Make MarkedBlock state tracking support overlapped allocation and marking state
authorfpizlo@apple.com <fpizlo@apple.com@268f45cc-cd09-0410-ab3c-d52691b4dbfc>
Tue, 20 Sep 2016 18:12:18 +0000 (18:12 +0000)
committerfpizlo@apple.com <fpizlo@apple.com@268f45cc-cd09-0410-ab3c-d52691b4dbfc>
Tue, 20 Sep 2016 18:12:18 +0000 (18:12 +0000)
commitb53d34eb16c16516c69315619b8ee7247b29a616
tree75eb1d6c831d176e13ddb58314287c07943ff2e7
parent926296aa4af8944679e9930ae3e5e86c5e706139
Make MarkedBlock state tracking support overlapped allocation and marking state
https://bugs.webkit.org/show_bug.cgi?id=161581

Reviewed by Geoffrey Garen.

JSTests:

Add a microbenchmark for why we want to reclaim empty blocks from other allocators.

* microbenchmarks/switching-size-classes.js: Added.

Source/JavaScriptCore:

Concurrent GCs must allow for mutation and allocation during collection. We already know
how to mutate during collection. We have a write barrier for that. Allocation during
collection is more involved: the collector modifies the the mark bits, as well as other
kinds of MarkedBlock state, in-place during a collection. The allocator uses that same
MarkedBlock state to decide which regions of memory are free. This works if the allocator
never runs while the collector is running, but if we want to allow them to run at the same
time, then we need to have two versions of the state: one version built up by the
collector and another consumed by the allocator. We clear the collector state at the
beginning of collection, and splat the collector state onto the allocator state after
collection.

This could be super expensive, but we can make it cheap with some cleverness. The biggest
observation is just that most of the state is a handful of bits per block: is the block
free-listed? is it completely full? completely empty? in the incremental sweeper's
snapshot? is it retired? is it in eden? There is also state inside blocks, like the mark
bits, but I have a solid plan there and I'll save it for another patch. Once we view the
state of blocks as bits, we can put that state into bitvectors, so that if the collector
needs to transform the state of some blocks, it can do it with a single operation over
bitvectors. I like to think of this as 32-way parallelizing block operations, since
doing one operation on a 32-bit word in one of those bitvectors instantly affects 32
blocks.

This change converts all previous collections of MarkedBlocks, along with the MarkedBlock
state, into 8 bitvectors (live, empty, allocated, canAllocateButNotEmpty, eden, unswept,
markingNotEmpty, and markingRetired). The bitvectors separate allocator state (empty,
allocated, canAllocateButNotEmpty) from marking state (markingNotEmpty, markingRetired).

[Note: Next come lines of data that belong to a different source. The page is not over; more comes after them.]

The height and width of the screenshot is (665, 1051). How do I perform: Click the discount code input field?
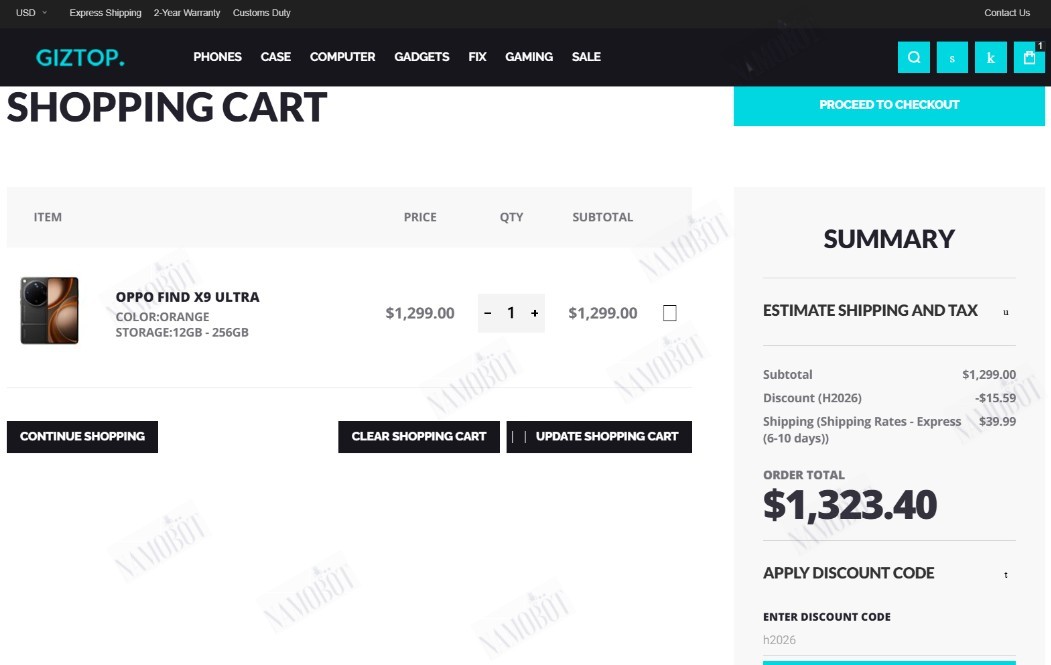pos(889,640)
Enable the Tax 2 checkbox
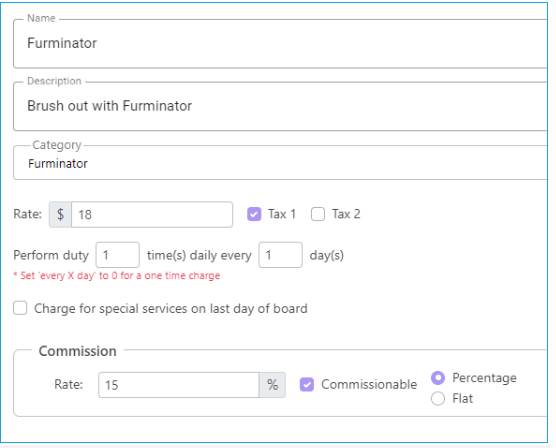The width and height of the screenshot is (556, 448). (318, 214)
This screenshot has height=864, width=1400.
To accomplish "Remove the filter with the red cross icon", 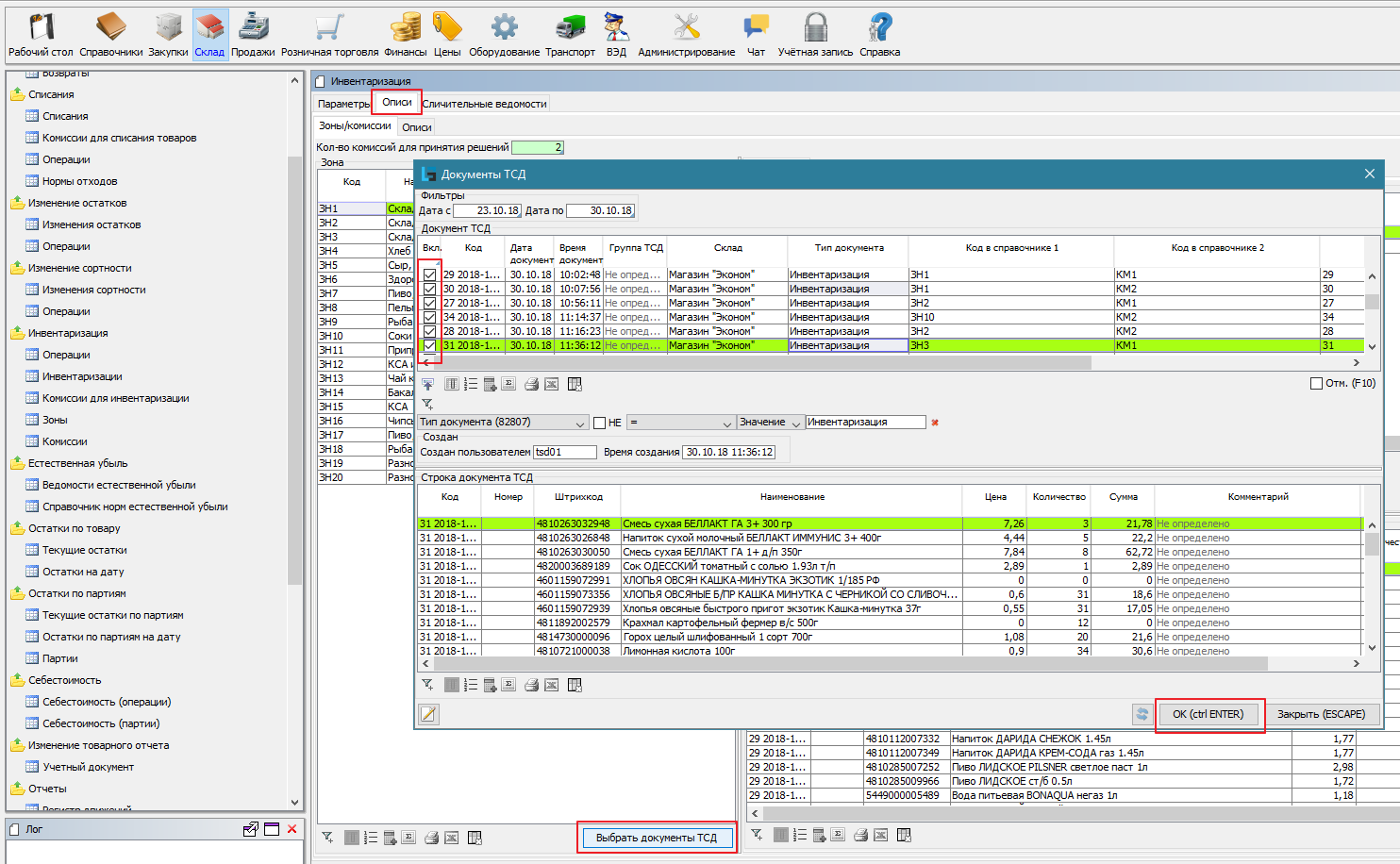I will [935, 423].
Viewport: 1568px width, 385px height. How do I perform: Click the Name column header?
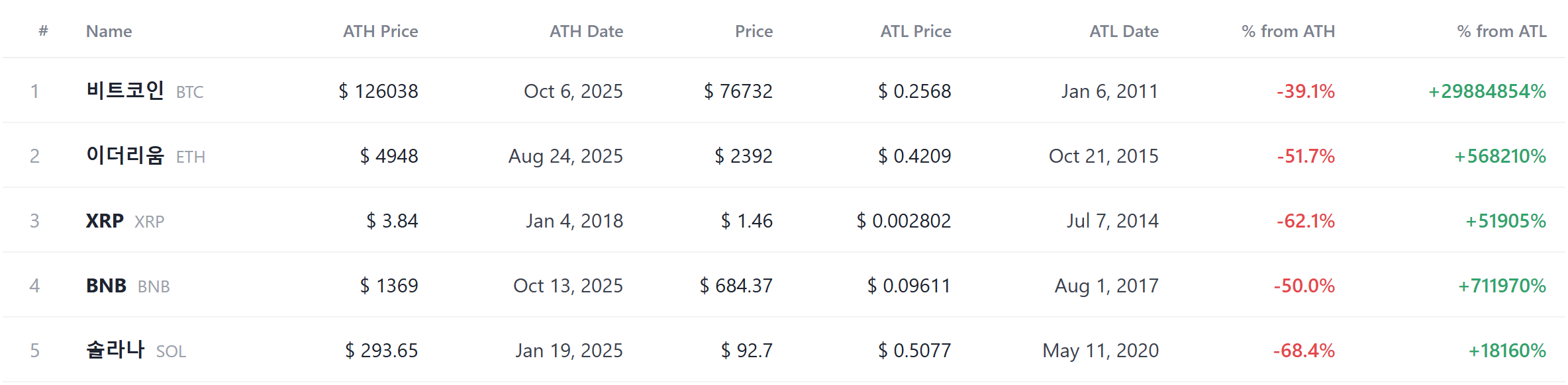click(x=109, y=31)
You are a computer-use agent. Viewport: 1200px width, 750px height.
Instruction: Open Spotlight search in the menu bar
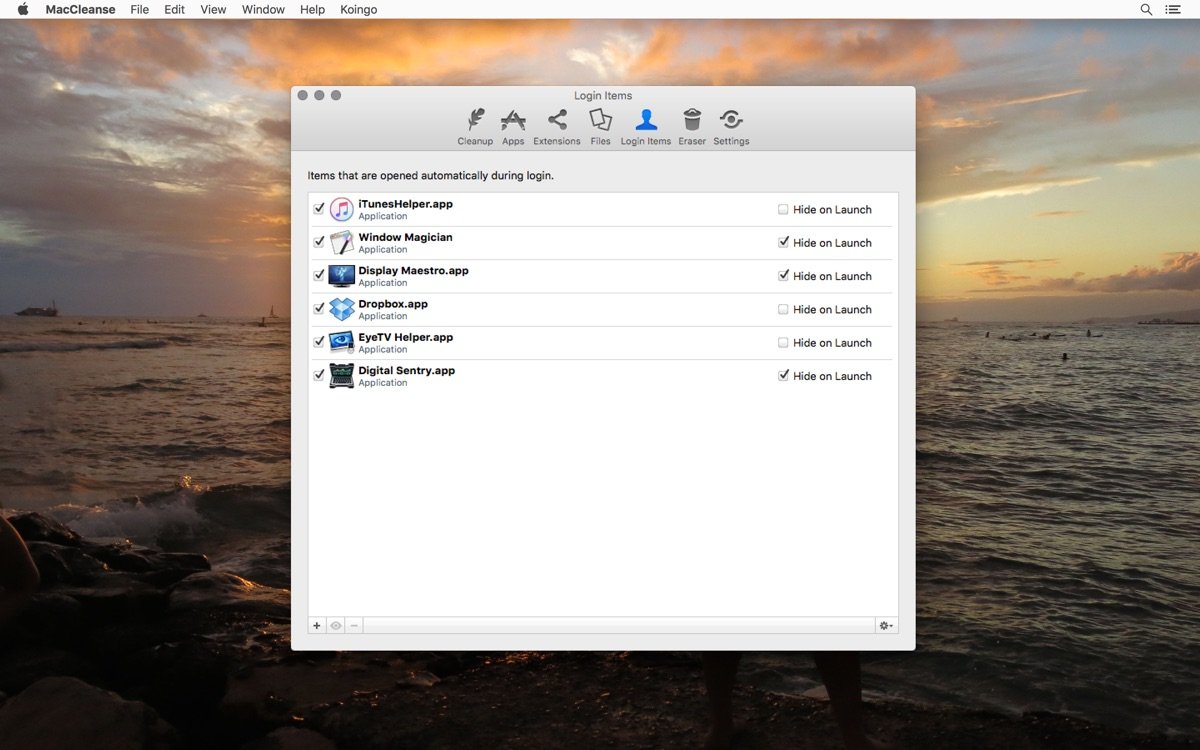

As a nice side-effect of switching to bitvectors, we get size class rebalancing for free.
It used to be that if a MarkedAllocator had an empty block, we would only allow that
memory to be reused by a different MarkedAllocator if we did an incremental sweep or a
full eager sweep. Now we hunt down all destructorless empty blocks before allocating new
MarkedBlocks. It would be relatively easy to also hunt down destructor empty blocks, but
the theory is that those might be expensive to sweep, so it might still be better to leave
those to the incremental sweeper.

This change is perf-neutral all around. I did some tests with two different kinds of
allocation strategies - something that is somewhat easier to do now that you can look for
blocks that are candidates for allocation by just scanning some bitvectors. I tried two
variants:

- Allocate out of non-empty blocks first, leaving empty blocks for last in case a
  different allocator needed them. This is sort of a best-fit strategy. I tried this
  first, and it can be expressed as:

  m_allocationCursor = m_canAllocateButNotEmpty.findBit(m_allocationCursor, true)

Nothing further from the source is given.